J’ai voulu m’assurer à mes dépens si la piqûre du Sphex est bien douloureuse, elle qui terrasse avec une effrayante rapidité de robustes victimes. Eh bien ! je le confesse avec une haute admiration, cette piqûre est insignifiante et ne peut nullement se comparer, pour l’intensité de la douleur, aux piqûres des Abeilles et des Guêpes irascibles. Elle est si peu douloureuse, qu’au lieu de faire usage de pinces, je prenais sans scrupule avec les doigts les Sphex vivants dont j’avais besoin dans mes recherches. Je peux en dire autant des divers Cerceris, des Philanthes, des Palares, des énormes Scolies même, dont la vue seule inspire l’effroi et, en général, de tous les hyménoptères déprédateurs que j’ai pu observer. J’en excepte les chasseurs d’Araignées, les Pompiles, et encore leur piqûre est bien inférieure à celle des Abeilles.

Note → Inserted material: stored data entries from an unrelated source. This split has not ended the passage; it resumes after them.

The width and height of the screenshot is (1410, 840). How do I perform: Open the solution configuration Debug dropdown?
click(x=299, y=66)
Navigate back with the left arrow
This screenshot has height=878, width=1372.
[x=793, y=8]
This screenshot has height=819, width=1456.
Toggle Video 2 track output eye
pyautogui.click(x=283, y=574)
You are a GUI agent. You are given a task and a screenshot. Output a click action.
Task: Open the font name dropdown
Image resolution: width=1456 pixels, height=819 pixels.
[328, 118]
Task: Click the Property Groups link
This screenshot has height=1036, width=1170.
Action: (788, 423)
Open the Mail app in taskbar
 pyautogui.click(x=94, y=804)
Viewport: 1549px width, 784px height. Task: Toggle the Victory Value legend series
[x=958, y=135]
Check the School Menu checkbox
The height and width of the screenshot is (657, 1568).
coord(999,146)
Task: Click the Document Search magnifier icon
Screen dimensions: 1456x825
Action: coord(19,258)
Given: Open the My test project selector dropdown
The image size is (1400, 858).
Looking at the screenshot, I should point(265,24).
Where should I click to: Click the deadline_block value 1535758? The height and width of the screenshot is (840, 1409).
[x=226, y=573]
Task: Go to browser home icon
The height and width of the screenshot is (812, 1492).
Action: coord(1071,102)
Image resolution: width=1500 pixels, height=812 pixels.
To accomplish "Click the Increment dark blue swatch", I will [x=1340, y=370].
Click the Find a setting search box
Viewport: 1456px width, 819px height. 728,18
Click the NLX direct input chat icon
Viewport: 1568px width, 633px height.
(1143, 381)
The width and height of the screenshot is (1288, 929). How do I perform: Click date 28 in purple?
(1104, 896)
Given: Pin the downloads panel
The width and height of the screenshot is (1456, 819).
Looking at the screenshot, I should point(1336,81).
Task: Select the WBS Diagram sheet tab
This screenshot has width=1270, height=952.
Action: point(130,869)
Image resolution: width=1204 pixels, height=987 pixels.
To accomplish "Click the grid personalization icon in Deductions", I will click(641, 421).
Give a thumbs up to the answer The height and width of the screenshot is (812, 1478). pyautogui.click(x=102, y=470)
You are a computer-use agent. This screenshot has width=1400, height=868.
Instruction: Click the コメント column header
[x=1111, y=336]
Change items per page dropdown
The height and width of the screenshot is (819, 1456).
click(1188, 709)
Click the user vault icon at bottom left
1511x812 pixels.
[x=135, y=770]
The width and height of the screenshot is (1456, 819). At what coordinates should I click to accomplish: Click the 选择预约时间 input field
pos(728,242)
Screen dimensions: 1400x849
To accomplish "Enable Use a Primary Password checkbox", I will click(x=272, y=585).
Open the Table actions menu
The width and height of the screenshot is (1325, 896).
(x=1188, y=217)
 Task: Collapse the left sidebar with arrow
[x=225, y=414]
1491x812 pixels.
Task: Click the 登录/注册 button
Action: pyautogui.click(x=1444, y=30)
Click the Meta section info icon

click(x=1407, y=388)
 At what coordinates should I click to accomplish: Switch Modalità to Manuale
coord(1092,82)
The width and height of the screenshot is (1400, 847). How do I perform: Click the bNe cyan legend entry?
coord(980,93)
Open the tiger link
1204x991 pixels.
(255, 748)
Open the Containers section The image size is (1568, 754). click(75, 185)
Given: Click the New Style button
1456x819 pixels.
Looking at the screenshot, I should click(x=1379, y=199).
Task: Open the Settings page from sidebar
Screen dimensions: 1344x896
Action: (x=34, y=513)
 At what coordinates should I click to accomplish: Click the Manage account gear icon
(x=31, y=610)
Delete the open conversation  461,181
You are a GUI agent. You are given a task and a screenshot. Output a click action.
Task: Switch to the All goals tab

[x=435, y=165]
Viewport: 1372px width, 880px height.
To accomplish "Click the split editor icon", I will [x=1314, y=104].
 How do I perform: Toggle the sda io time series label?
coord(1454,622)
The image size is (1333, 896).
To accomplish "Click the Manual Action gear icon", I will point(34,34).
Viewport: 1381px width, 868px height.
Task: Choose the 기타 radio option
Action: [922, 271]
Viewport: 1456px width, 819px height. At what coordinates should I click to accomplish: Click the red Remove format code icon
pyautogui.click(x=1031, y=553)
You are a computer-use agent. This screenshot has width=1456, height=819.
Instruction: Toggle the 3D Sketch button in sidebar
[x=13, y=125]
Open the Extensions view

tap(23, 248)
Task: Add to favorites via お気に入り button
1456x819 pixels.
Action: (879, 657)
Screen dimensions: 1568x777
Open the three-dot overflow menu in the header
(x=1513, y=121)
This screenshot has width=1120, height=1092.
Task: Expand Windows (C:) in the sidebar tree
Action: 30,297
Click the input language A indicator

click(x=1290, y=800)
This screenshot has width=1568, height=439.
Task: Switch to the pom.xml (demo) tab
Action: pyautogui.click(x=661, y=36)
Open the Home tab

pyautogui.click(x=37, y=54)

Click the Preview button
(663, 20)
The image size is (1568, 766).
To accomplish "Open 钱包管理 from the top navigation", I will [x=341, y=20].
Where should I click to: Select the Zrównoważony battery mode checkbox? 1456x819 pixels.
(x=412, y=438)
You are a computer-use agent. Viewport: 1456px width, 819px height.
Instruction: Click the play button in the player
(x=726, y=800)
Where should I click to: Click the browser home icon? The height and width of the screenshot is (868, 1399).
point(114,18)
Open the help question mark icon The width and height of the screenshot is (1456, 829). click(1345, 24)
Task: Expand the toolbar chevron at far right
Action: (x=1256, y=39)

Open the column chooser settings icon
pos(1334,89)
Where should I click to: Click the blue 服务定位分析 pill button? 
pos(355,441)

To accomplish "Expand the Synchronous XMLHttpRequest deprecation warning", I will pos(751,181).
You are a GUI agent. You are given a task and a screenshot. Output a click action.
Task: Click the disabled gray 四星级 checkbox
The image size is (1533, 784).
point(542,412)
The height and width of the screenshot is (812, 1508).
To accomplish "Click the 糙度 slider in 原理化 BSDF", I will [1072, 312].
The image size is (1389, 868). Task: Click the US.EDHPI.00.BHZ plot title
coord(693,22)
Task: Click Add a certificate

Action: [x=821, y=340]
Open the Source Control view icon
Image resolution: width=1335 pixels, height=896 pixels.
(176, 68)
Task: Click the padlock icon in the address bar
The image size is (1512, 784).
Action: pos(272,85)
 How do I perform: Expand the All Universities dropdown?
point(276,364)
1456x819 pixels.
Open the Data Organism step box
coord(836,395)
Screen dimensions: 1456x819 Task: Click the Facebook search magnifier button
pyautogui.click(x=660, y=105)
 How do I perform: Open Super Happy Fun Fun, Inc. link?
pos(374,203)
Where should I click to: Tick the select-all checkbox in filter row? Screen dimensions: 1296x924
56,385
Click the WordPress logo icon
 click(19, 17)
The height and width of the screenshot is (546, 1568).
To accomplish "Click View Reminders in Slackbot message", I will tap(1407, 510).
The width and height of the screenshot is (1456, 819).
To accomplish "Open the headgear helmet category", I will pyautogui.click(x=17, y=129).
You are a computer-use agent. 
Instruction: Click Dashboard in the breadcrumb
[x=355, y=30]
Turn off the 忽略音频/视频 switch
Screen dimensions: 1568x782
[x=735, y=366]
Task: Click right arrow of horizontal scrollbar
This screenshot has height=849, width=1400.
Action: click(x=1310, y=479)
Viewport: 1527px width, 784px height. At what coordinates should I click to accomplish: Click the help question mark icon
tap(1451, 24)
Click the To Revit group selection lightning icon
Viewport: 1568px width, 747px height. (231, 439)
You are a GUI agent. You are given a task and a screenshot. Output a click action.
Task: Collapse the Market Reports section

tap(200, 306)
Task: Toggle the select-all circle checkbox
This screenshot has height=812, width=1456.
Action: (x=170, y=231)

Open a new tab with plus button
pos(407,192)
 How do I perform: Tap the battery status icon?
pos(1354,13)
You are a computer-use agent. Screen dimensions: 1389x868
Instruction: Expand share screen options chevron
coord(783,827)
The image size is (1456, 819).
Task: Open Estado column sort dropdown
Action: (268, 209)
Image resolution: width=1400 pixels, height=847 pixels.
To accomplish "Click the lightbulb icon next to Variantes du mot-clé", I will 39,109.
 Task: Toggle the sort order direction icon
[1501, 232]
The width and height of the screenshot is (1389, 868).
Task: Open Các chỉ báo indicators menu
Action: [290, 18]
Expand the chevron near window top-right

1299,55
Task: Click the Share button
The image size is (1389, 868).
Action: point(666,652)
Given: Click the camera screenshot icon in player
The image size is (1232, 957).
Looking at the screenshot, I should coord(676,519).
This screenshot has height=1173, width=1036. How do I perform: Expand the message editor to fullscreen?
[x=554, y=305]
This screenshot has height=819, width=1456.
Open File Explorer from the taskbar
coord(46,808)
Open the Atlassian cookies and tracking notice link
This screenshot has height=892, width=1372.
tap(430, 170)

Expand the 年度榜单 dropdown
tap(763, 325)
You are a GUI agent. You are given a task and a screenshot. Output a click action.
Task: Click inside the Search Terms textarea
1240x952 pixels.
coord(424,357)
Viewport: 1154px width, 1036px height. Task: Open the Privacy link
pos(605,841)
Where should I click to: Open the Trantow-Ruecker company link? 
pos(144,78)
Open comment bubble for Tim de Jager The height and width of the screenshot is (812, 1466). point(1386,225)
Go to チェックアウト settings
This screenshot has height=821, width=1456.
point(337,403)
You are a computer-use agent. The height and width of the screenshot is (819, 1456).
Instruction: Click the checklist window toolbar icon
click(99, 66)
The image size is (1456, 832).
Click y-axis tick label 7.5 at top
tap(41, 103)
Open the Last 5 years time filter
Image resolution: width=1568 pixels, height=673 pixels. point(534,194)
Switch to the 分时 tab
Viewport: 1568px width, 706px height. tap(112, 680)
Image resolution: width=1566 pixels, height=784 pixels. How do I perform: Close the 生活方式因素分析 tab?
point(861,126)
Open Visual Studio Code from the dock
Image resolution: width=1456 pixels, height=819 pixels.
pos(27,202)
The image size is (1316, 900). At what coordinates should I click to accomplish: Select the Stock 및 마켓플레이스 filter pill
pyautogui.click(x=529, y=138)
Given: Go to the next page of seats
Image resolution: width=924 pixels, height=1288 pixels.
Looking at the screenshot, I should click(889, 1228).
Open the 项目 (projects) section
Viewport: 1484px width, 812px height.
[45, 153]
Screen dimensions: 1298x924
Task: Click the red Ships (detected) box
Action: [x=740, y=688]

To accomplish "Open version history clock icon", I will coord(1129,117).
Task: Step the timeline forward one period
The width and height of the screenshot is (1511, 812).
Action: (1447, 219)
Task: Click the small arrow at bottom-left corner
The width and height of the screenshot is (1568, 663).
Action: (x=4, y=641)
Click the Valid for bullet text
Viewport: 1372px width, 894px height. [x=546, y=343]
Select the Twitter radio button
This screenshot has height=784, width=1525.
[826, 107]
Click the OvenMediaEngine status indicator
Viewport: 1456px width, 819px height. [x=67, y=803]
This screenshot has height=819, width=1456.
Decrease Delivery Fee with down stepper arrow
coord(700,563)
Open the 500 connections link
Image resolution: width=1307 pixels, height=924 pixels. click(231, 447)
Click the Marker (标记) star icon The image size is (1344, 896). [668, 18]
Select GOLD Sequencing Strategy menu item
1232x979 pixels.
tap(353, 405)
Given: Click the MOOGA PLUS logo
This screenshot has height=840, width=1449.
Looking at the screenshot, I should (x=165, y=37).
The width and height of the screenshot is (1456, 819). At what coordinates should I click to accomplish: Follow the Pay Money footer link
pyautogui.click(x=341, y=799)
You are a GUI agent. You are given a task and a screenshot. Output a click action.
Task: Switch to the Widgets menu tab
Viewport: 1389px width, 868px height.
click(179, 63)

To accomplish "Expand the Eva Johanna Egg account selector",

Une dernière remarque. On sait avec quelle fureur les hyménoptères armés d’un dard uniquement pour leur défense, les Guêpes par exemple, se précipitent sur l’audacieux qui trouble leur domicile, et punissent sa témérité. Ceux dont le dard est destiné au gibier sont au contraire très-pacifiques, comme s’ils avaient conscience de l’importance qu’a, pour leur famille, la gouttelette venimeuse de leur ampoule. Cette gouttelette est la sauvegarde de leur race, volontiers je dirais son gagne-pain ; aussi ne la dépensent-ils qu’avec économie et dans les circonstances solennelles de la chasse, sans faire parade d’un courage vindicatif. Établi au milieu des peuplades de nos divers hyménoptères chasseurs, dont je bouleversais les nids, ravissais les larves et les provisions, il ne m’est pas arrivé une seule fois d’être puni par un coup d’aiguillon. Il faut saisir l’animal pour le décider à faire usage de son arme ; et encore ne parvient-il pas toujours à transpercer l’épiderme si l’on ne met à sa portée une partie plus délicate que les doigts, le poignet par exemple.